Data records
--*--

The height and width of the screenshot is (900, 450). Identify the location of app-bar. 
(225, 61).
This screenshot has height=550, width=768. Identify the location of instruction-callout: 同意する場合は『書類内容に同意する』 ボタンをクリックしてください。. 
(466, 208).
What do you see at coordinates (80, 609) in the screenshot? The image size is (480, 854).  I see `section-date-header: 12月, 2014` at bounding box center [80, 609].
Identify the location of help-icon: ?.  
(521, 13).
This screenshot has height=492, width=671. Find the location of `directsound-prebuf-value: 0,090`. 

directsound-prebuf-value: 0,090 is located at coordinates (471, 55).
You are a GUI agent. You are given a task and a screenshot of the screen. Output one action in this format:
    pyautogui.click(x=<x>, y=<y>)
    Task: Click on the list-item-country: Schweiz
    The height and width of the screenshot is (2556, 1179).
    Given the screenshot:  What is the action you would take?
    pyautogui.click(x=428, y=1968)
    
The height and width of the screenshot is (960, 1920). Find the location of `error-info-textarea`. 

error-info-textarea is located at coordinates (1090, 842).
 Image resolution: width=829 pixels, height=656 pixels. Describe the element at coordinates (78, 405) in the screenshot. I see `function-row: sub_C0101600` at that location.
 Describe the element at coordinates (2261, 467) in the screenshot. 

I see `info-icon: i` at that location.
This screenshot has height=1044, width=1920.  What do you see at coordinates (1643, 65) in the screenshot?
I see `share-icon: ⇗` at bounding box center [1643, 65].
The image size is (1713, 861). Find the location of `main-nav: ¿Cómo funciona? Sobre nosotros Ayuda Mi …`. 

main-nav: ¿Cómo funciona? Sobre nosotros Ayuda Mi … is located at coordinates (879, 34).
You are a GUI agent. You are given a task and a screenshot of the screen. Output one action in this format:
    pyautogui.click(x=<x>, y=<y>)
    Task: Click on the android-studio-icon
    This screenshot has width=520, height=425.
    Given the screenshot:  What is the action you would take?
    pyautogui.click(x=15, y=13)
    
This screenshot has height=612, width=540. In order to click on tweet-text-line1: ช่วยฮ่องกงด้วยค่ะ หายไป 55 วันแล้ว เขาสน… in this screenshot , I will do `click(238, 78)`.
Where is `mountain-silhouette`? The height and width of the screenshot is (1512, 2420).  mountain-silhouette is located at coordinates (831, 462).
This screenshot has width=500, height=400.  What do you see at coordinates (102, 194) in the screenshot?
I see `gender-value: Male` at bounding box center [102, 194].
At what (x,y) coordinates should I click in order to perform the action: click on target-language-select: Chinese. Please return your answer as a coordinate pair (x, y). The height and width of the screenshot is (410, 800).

--*--

Action item:
Reproduce the listing lines starting at the line containing "This screenshot has height=612, width=540." and ending at the line containing "coordinates (831, 462).", with every "screenshot" changed to "screen capture" and nothing else altered.

Output:
This screen capture has height=612, width=540. In order to click on tweet-text-line1: ช่วยฮ่องกงด้วยค่ะ หายไป 55 วันแล้ว เขาสน… in this screen capture , I will do `click(238, 78)`.
Where is `mountain-silhouette`? The height and width of the screen capture is (1512, 2420).  mountain-silhouette is located at coordinates (831, 462).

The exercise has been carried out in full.